Every time Ely Jay Nez gets out of class, he turns around for a moment to marvel at the building he has just left – for example, Lathrop Library near the Oval, the Sapp Center for Science Teaching and Learning in the Old Chemistry Building, Wallenberg Hall in the historic Main Quad.
“Every building here is so amazing,” said Nez, a member of the Navajo Nation of Arizona and one of 60 first-year students participating in the Leland Scholars Program, which began in early August and ends in early September. “Every day here is so amazing. I applied to Stanford because I wanted more for myself. Someone was listening to my prayers.”
Nez, who grew up in a small desert town near Monument Valley, said he has found the community he was seeking through the program, which helps ease the transition to university life for students who may be the first members of their families to attend college, come from low-income households or are graduates of high schools with limited curricular offerings.
“I never took chemistry, so everything I’m learning and talking about and seeing on the board in chemistry class is new to me,” Nez said. “I think I may want to go into a STEM field, so I wanted to get a taste of science. Here, the person sitting to my right or the person sitting to my left can point me in the right direction. Everyone here is so helpful. Everyone here is so nice. It’s like a home away from home.”
Stanford established the Leland Scholars Program in 2012 and invited 33 students to spend three weeks on campus. Last summer, thanks to a generous gift, the university increased enrollment 60 students, extended the program to four weeks and added writing classes. The Leland Scholars community is international, with four first-year students from Argentina, Ethiopia, Ghana and Rwanda.
Each year, the program attracts more applicants than it can accommodate. This year, nearly 150 incoming Stanford students applied to become Leland Scholars.

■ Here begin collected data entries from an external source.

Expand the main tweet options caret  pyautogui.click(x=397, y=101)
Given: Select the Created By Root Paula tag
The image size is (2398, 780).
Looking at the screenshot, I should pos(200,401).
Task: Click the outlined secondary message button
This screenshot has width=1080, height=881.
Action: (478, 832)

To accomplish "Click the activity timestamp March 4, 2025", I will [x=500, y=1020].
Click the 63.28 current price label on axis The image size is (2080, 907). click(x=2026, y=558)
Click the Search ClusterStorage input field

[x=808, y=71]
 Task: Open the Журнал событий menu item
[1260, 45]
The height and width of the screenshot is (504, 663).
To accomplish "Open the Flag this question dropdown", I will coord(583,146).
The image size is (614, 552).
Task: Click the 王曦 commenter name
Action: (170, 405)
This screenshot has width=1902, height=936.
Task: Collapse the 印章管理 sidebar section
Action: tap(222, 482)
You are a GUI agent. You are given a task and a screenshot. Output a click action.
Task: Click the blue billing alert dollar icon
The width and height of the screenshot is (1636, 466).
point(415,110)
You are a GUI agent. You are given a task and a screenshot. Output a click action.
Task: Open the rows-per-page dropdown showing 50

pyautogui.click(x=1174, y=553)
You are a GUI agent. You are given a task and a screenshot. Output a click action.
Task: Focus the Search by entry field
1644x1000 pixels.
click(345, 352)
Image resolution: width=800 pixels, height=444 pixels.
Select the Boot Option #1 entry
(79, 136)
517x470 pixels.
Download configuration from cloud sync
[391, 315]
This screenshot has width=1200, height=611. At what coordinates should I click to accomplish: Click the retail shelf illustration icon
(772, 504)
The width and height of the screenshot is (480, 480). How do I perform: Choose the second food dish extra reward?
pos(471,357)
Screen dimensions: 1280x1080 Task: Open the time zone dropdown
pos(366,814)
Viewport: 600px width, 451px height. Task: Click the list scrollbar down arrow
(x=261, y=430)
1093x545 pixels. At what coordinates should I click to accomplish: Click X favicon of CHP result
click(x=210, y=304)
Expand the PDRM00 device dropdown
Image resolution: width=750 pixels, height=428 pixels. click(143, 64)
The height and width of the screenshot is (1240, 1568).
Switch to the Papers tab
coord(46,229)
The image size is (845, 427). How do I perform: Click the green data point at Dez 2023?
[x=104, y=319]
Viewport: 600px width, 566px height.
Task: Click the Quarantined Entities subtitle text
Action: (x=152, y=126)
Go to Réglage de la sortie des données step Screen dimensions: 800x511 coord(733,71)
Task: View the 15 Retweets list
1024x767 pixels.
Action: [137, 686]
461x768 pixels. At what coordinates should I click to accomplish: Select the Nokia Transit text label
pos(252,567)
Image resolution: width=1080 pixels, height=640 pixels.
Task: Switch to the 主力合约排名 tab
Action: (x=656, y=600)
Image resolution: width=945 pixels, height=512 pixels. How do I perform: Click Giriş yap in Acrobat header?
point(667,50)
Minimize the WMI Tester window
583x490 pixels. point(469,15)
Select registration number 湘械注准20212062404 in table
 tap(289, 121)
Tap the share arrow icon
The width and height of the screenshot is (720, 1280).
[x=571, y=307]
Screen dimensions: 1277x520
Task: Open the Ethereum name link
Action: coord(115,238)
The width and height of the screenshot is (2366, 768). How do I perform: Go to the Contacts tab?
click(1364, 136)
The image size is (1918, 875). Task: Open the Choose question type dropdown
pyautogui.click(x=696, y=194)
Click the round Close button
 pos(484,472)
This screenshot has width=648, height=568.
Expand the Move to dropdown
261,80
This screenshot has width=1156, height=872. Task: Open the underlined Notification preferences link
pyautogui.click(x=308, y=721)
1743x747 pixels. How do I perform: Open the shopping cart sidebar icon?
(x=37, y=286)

In mid-September, Nez and the rest of the students will return to campus and join the Class of 2021 for New Student Orientation, including the Opening Convocation Ceremony, a solemn and joyful tradition welcoming new students and their families to Stanford.
Getting a taste of life on the Farm
In the meantime, the Leland Scholars are getting a taste of the exciting academic, residential and social life that awaits them through a carefully crafted schedule of chemistry and writing classes, seminars, activities and trips.
They get “hands-on” experience in the lab, where they design their own experiments and learn data analysis techniques. They gather for study hall. They visit instructors during office hours. They attend late night discussions led by juniors and seniors – Leland Scholars known as “preceptors” who live with them in Soto House on the east side of campus and serve as activity planners, tutors, mentors and advisors. It’s a role one senior described as “resident assistants on steroids.”
The students earn 3 college credits: one for writing, one for chemistry and one for collaborating on research posters and participating in residential programs.
In writing class, each student completes an annotated bibliography on a topic of his or her choice, in preparation for writing an op-ed designed to “speak” to the audience of a publication of his or her choosing.
“The writing course introduces students to academic writing, and teaches them how to make thoughtful arguments that combine academic research with social and cultural relevance,” said Ashley Newby, one of several lecturers in the Program in Writing and Rhetoric who teach the Leland Scholars. “The students are encouraged to apply the skills and information they learned both in chemistry and writing to their poster projects.”
Jennifer Schwartz Poehlmann, a senior lecturer in chemistry who co-teaches the chemistry class, said students forge relationships with other first-year students, current Stanford students, instructors and faculty throughout the program.
“These are relationships that they know they can rely on when things inevitably get challenging during their time at Stanford,” she said. “They already have places to turn before they even walk in the door – and that’s really amazing.”
The summer session marks the beginning of a long-term relationship between Stanford and the students. During autumn and winter quarters of their first year, they will take weekly seminars and meet quarterly with Lourdes Andrade, the program’s associate director.
The program hosts speakers, events, chill-outs and outdoor events for the students throughout the year. In addition, the LSP Council – composed of Leland Scholars in every class – organizes events, including tailgate parties, movie screenings, brunches and dinners. Each year, the program holds a retreat for sophomores and juniors.
Chemistry class homework
At the beginning of one chemistry class, the Leland Scholars unfurled their homework – paper posters providing analogies for Avogadro’s number – and stuck them to the walls and columns of their classroom in Lathrop Library.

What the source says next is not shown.